Inammissibilità ricorso Cassazione: quando le censure sono una mera rivalutazione dei fatti
L’inammissibilità del ricorso in Cassazione rappresenta uno degli esiti più frequenti e tecnicamente complessi del processo penale. La Suprema Corte, con una recente ordinanza, ha ribadito un principio fondamentale: il giudizio di legittimità non è una terza istanza di merito. Non è possibile, quindi, chiedere ai giudici di ‘rileggere’ le prove e sostituire la propria valutazione a quella dei tribunali precedenti. Analizziamo un caso concreto che illustra perfettamente questa regola.
I fatti del caso
Due soggetti, condannati in primo e secondo grado per reati legati al traffico di sostanze stupefacenti, hanno presentato ricorso alla Corte di Cassazione. I ricorsi miravano a contestare la loro responsabilità penale e a ottenere una riduzione della pena attraverso il riconoscimento delle attenuanti generiche, negate dalla Corte d’Appello.
Le prove a loro carico, basate principalmente su un vasto compendio captativo (intercettazioni), documentavano il pieno coinvolgimento in un’attività familiare di detenzione e cessione di cocaina. Nonostante ciò, i ricorrenti hanno tentato di offrire una versione alternativa dei fatti, sostenendo una valutazione errata delle prove da parte dei giudici di merito.

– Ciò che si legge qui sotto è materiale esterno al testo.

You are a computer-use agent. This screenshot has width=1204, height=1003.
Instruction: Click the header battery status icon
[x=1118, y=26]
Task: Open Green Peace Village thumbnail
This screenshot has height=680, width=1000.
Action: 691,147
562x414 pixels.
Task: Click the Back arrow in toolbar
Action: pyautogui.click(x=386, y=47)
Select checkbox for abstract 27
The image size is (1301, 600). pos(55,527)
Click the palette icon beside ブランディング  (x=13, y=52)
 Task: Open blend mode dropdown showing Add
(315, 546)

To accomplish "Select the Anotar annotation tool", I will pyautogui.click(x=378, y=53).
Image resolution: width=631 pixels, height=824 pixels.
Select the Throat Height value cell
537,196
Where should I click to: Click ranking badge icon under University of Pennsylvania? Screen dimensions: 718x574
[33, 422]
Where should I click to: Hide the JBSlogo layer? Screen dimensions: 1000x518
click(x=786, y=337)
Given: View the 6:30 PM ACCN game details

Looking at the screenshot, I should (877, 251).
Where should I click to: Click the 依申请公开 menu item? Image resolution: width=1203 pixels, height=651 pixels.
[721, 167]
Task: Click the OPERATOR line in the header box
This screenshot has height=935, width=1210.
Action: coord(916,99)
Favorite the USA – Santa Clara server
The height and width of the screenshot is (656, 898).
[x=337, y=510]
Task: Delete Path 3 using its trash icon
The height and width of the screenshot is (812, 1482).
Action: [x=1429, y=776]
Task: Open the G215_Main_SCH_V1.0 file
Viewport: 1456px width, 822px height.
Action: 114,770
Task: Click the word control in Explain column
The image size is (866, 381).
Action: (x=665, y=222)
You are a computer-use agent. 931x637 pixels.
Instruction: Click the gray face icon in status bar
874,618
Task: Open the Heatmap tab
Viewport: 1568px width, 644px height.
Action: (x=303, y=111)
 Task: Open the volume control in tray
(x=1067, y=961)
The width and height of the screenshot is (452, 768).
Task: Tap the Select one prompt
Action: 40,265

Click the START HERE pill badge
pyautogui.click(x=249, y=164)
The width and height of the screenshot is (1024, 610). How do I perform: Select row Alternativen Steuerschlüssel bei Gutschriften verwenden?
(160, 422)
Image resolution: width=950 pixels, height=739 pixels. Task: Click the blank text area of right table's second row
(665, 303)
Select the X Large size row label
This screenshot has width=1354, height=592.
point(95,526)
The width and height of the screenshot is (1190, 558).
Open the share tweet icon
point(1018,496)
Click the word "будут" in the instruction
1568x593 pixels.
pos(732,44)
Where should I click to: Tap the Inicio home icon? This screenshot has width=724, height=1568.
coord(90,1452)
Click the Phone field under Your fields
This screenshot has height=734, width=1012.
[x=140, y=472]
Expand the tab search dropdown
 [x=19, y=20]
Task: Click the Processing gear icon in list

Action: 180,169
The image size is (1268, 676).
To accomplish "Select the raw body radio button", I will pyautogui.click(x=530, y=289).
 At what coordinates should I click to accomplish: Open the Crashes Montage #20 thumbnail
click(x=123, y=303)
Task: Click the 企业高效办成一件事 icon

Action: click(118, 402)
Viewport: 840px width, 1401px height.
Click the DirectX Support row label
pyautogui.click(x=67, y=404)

I motivi del ricorso e l’inammissibilità in Cassazione
I motivi presentati dai ricorrenti si sono concentrati su due aspetti principali:
1. Contestazione della responsabilità: Entrambi hanno sostenuto che la Corte d’Appello avesse interpretato erroneamente le prove a loro carico, proponendo di fatto una rilettura del materiale probatorio. Si trattava, secondo la Cassazione, di una richiesta di inammissibile rivalutazione della prova.
2. Mancata concessione delle attenuanti generiche: I ricorrenti lamentavano il diniego delle attenuanti e la severità della pena, considerandola sproporzionata. Anche in questo caso, le censure si limitavano a criticare l’esercizio del potere discrezionale del giudice di merito, senza individuare un vizio di legge.
La Suprema Corte ha dichiarato entrambi i ricorsi inammissibili, definendoli ‘riproduttivi di censure già adeguatamente vagliate e disattese’ e, in ogni caso, ‘manifestamente infondati’.
Le motivazioni
La Corte di Cassazione ha basato la sua decisione su principi consolidati. In primo luogo, ha sottolineato che il ricorso per cassazione non può trasformarsi in un appello mascherato. I ricorrenti non si sono confrontati con le argomentazioni della sentenza impugnata, ma si sono limitati a riproporre le stesse doglianze, chiedendo alla Corte di svolgere un’attività che non le compete: la rivalutazione del merito dei fatti. La valutazione del compendio captativo e la ricostruzione del coinvolgimento degli imputati sono attività esclusive dei giudici di primo e secondo grado, e il giudizio della Cassazione è incensurabile se logicamente motivato.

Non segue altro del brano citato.